Restate the entries below verbatim.

GIVEN DATA —
● ● ● ● ●

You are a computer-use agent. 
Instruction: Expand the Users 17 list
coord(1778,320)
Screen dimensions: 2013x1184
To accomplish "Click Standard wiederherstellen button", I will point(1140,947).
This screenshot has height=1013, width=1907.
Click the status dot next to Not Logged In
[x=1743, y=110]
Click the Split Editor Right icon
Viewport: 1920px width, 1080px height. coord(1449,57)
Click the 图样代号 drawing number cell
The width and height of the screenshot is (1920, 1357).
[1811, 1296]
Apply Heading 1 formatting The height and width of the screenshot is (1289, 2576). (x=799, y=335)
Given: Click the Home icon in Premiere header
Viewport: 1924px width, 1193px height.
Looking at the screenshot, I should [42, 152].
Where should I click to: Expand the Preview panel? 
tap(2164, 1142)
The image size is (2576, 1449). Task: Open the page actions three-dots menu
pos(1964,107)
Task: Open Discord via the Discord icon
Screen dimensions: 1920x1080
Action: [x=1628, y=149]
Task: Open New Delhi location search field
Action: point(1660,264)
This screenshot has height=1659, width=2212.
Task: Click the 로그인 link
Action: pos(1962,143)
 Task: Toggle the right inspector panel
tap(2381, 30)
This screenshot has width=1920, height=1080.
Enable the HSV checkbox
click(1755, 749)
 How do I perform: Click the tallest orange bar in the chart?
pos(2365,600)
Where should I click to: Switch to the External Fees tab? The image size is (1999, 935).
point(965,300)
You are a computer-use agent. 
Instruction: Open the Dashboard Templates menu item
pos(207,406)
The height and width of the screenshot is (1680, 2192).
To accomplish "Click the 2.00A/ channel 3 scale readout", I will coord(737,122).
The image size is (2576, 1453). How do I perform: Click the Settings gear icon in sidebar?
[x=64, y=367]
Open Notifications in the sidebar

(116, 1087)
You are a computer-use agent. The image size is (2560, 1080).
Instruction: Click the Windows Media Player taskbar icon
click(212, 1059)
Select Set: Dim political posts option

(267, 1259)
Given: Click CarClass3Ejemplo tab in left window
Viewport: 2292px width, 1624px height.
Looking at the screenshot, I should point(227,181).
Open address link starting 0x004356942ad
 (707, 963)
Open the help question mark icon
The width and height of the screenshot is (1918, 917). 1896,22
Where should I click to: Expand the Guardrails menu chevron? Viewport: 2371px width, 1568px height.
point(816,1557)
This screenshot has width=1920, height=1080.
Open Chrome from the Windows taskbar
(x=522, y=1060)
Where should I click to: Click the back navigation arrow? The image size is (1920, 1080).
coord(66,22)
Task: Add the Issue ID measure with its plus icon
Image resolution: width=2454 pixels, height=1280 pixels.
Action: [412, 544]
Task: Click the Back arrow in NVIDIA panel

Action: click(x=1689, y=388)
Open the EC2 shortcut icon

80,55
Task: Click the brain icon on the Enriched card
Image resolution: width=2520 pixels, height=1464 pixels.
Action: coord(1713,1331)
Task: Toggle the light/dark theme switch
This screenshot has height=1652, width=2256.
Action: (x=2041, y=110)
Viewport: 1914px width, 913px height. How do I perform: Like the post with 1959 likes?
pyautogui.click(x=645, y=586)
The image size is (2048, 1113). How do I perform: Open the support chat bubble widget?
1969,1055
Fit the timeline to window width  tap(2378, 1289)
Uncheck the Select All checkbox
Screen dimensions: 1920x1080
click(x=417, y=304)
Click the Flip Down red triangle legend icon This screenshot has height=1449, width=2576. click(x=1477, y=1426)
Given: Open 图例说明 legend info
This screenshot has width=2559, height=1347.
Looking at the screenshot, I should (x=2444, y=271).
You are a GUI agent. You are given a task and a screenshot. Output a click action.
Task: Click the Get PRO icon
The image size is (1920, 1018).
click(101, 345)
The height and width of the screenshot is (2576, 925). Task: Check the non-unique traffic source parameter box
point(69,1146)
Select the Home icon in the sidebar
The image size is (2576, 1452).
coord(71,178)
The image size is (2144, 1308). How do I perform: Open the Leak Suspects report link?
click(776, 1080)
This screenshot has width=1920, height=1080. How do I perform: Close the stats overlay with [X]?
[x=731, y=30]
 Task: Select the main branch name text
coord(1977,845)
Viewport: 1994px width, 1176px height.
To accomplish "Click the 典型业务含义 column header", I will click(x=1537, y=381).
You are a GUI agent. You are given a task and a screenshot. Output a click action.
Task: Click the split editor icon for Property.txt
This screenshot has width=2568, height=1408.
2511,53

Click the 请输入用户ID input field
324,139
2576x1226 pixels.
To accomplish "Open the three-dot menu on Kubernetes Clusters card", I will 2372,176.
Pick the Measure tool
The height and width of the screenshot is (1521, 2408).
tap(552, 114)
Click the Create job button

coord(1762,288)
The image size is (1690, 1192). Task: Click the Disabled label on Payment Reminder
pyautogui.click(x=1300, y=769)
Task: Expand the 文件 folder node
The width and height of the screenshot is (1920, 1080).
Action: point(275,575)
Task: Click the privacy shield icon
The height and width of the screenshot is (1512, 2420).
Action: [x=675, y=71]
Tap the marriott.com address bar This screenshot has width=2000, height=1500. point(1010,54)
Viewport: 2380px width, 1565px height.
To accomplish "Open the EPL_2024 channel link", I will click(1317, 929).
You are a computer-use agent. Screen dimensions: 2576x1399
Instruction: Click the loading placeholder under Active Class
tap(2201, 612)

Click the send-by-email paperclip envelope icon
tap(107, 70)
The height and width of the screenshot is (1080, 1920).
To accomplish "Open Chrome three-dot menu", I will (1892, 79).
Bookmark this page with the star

● ● ● ● ●

SOLUTION TO THIS TASK —
You are a computer-use agent. 
Instruction: Expand the Users 17 list
coord(1778,320)
Screen dimensions: 2013x1184
To accomplish "Click Standard wiederherstellen button", I will point(1140,947).
This screenshot has height=1013, width=1907.
Click the status dot next to Not Logged In
[x=1743, y=110]
Click the Split Editor Right icon
Viewport: 1920px width, 1080px height. coord(1449,57)
Click the 图样代号 drawing number cell
The width and height of the screenshot is (1920, 1357).
[1811, 1296]
Apply Heading 1 formatting The height and width of the screenshot is (1289, 2576). (x=799, y=335)
Given: Click the Home icon in Premiere header
Viewport: 1924px width, 1193px height.
Looking at the screenshot, I should [42, 152].
Where should I click to: Expand the Preview panel? 
tap(2164, 1142)
The image size is (2576, 1449). Task: Open the page actions three-dots menu
pos(1964,107)
Task: Open Discord via the Discord icon
Screen dimensions: 1920x1080
Action: [x=1628, y=149]
Task: Open New Delhi location search field
Action: point(1660,264)
This screenshot has height=1659, width=2212.
Task: Click the 로그인 link
Action: pos(1962,143)
 Task: Toggle the right inspector panel
tap(2381, 30)
This screenshot has width=1920, height=1080.
Enable the HSV checkbox
click(1755, 749)
 How do I perform: Click the tallest orange bar in the chart?
pos(2365,600)
Where should I click to: Switch to the External Fees tab? The image size is (1999, 935).
point(965,300)
You are a computer-use agent. 
Instruction: Open the Dashboard Templates menu item
pos(207,406)
The height and width of the screenshot is (1680, 2192).
To accomplish "Click the 2.00A/ channel 3 scale readout", I will coord(737,122).
The image size is (2576, 1453). How do I perform: Click the Settings gear icon in sidebar?
[x=64, y=367]
Open Notifications in the sidebar

(116, 1087)
You are a computer-use agent. The image size is (2560, 1080).
Instruction: Click the Windows Media Player taskbar icon
click(212, 1059)
Select Set: Dim political posts option

(267, 1259)
Given: Click CarClass3Ejemplo tab in left window
Viewport: 2292px width, 1624px height.
Looking at the screenshot, I should point(227,181).
Open address link starting 0x004356942ad
 (707, 963)
Open the help question mark icon
The width and height of the screenshot is (1918, 917). 1896,22
Where should I click to: Expand the Guardrails menu chevron? Viewport: 2371px width, 1568px height.
point(816,1557)
This screenshot has width=1920, height=1080.
Open Chrome from the Windows taskbar
(x=522, y=1060)
Where should I click to: Click the back navigation arrow? The image size is (1920, 1080).
coord(66,22)
Task: Add the Issue ID measure with its plus icon
Image resolution: width=2454 pixels, height=1280 pixels.
Action: [412, 544]
Task: Click the Back arrow in NVIDIA panel

Action: click(x=1689, y=388)
Open the EC2 shortcut icon

80,55
Task: Click the brain icon on the Enriched card
Image resolution: width=2520 pixels, height=1464 pixels.
Action: coord(1713,1331)
Task: Toggle the light/dark theme switch
This screenshot has height=1652, width=2256.
Action: (x=2041, y=110)
Viewport: 1914px width, 913px height. How do I perform: Like the post with 1959 likes?
pyautogui.click(x=645, y=586)
The image size is (2048, 1113). How do I perform: Open the support chat bubble widget?
1969,1055
Fit the timeline to window width  tap(2378, 1289)
Uncheck the Select All checkbox
Screen dimensions: 1920x1080
click(x=417, y=304)
Click the Flip Down red triangle legend icon This screenshot has height=1449, width=2576. click(x=1477, y=1426)
Given: Open 图例说明 legend info
This screenshot has width=2559, height=1347.
Looking at the screenshot, I should (x=2444, y=271).
You are a GUI agent. You are given a task and a screenshot. Output a click action.
Task: Click the Get PRO icon
The image size is (1920, 1018).
click(101, 345)
The height and width of the screenshot is (2576, 925). Task: Check the non-unique traffic source parameter box
point(69,1146)
Select the Home icon in the sidebar
The image size is (2576, 1452).
coord(71,178)
The image size is (2144, 1308). How do I perform: Open the Leak Suspects report link?
click(776, 1080)
This screenshot has width=1920, height=1080. How do I perform: Close the stats overlay with [X]?
[x=731, y=30]
 Task: Select the main branch name text
coord(1977,845)
Viewport: 1994px width, 1176px height.
To accomplish "Click the 典型业务含义 column header", I will click(x=1537, y=381).
You are a GUI agent. You are given a task and a screenshot. Output a click action.
Task: Click the split editor icon for Property.txt
This screenshot has width=2568, height=1408.
2511,53

Click the 请输入用户ID input field
324,139
2576x1226 pixels.
To accomplish "Open the three-dot menu on Kubernetes Clusters card", I will 2372,176.
Pick the Measure tool
The height and width of the screenshot is (1521, 2408).
tap(552, 114)
Click the Create job button

coord(1762,288)
The image size is (1690, 1192). Task: Click the Disabled label on Payment Reminder
pyautogui.click(x=1300, y=769)
Task: Expand the 文件 folder node
The width and height of the screenshot is (1920, 1080).
Action: point(275,575)
Task: Click the privacy shield icon
The height and width of the screenshot is (1512, 2420).
Action: [x=675, y=71]
Tap the marriott.com address bar This screenshot has width=2000, height=1500. point(1010,54)
Viewport: 2380px width, 1565px height.
To accomplish "Open the EPL_2024 channel link", I will click(1317, 929).
You are a computer-use agent. Screen dimensions: 2576x1399
Instruction: Click the loading placeholder under Active Class
tap(2201, 612)

Click the send-by-email paperclip envelope icon
tap(107, 70)
The height and width of the screenshot is (1080, 1920).
To accomplish "Open Chrome three-dot menu", I will (1892, 79).
Bookmark this page with the star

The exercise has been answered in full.